For example, I'm sure no-one would notice if a farmer bought a load of fertilizer and diesel fuel, and no one would notice if he drove a van into the centre of some large city, but that's all he'd need to do to blow up a lot of people.
The only way we can truly protect ourselves is to quite literally monitor everyone's actions 24-7, but if that were the case I'd rather live in North Korea.
Why should that increase security? Perhaps there will be even more opportunities for forgeries. From Bruce Schneier' Crypto-Gram
There's one other problem with identity documents: the ease of getting legitimate documents in fraudulent names. Several of the 9/11 terrorists obtained fraudulent IDs from the Virginia Department of Motor Vehicles by paying a corrupt employee $1000 each. These weren't fake IDs. These were real IDs in fake names, with all the holograms and micro printing and whatever else the driver's licenses have to make them hard to forge.

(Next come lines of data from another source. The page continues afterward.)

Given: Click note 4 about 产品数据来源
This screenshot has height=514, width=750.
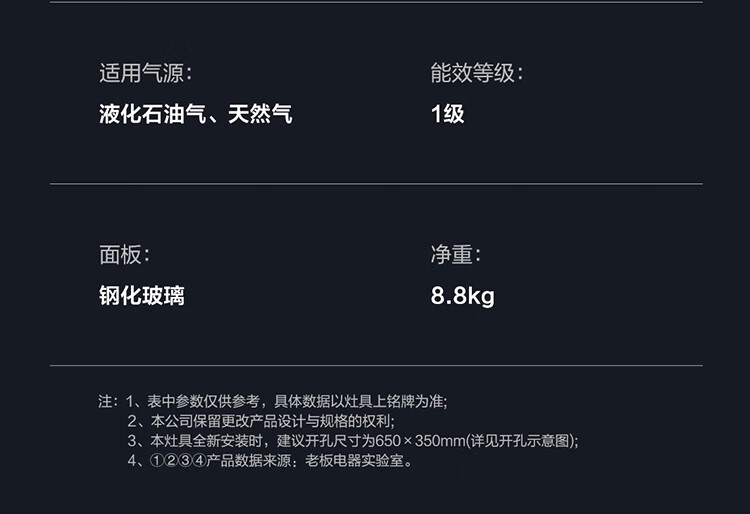Looking at the screenshot, I should click(x=270, y=461).
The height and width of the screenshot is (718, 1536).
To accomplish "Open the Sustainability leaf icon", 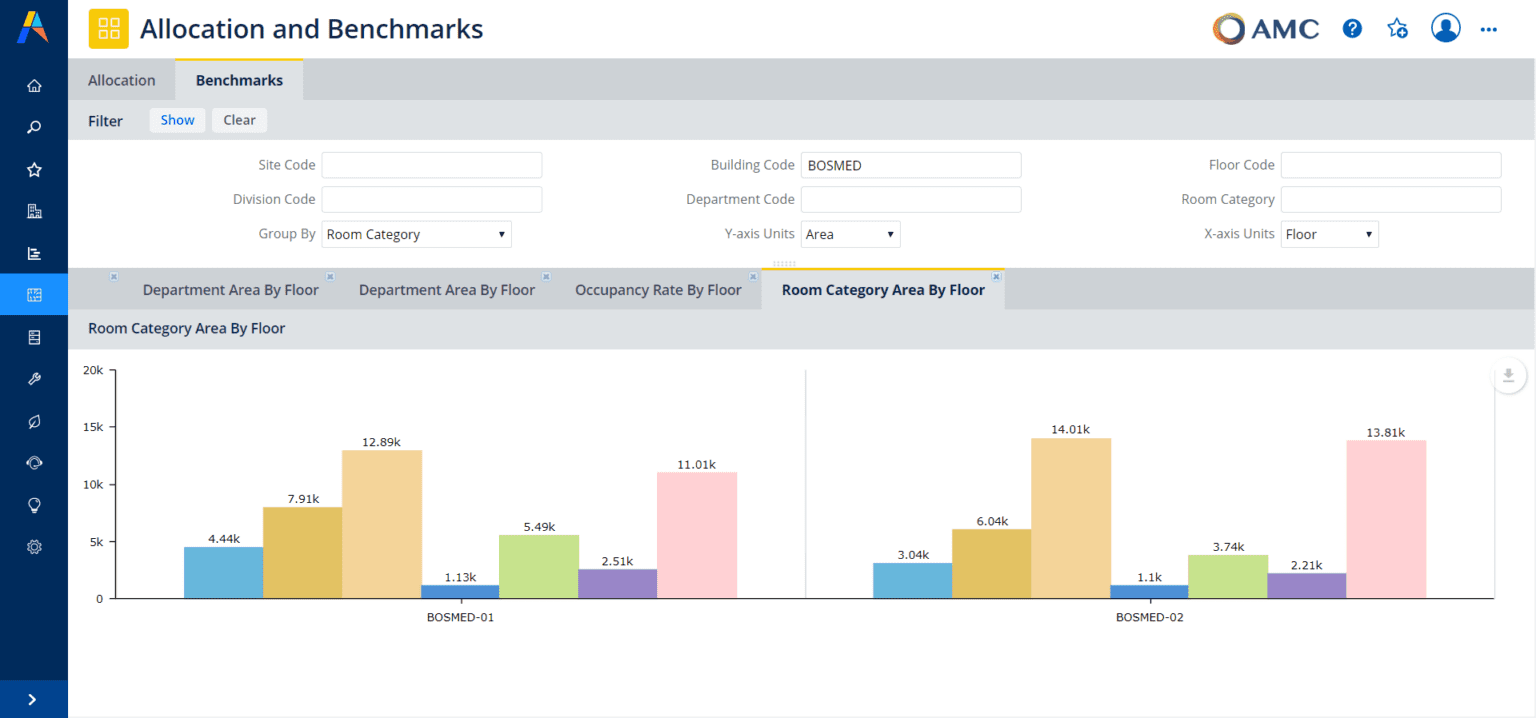I will coord(33,421).
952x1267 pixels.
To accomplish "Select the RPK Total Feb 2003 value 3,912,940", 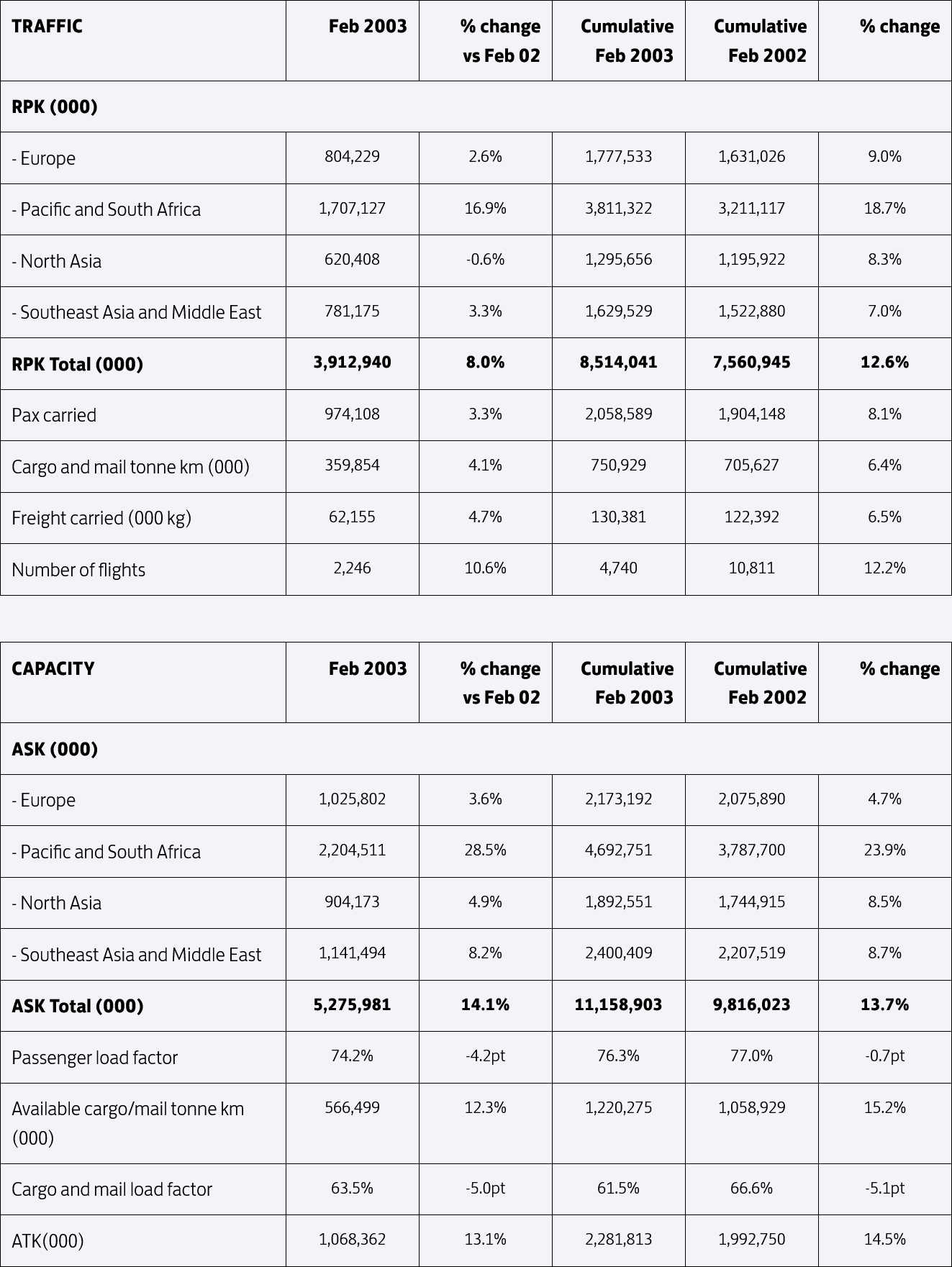I will coord(353,363).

exactly, how about making the authorities show they are capable of understanding and using regular passports before they make things 10 times more complicated with RFID ones.
Prove first that these new technologies will in fact increase security and then I'll argue the privacy case.
But, with all of the terrorist threats lately, bringing passport documents into the digital world is sure to increase security
First of all, and as 300 other comments would be pointing out by now, all those bastards on 9/11 planes had valid passports too. Whether passport is valid or not doesn't prove nothing.
Plus, IMHO, its harder to forge a non-digital passport. Thats a real skill. You can't walk into Radioshack, buy $70 worth of equipment, come back home and start playing with the RFIDs on the passport if its digital and all.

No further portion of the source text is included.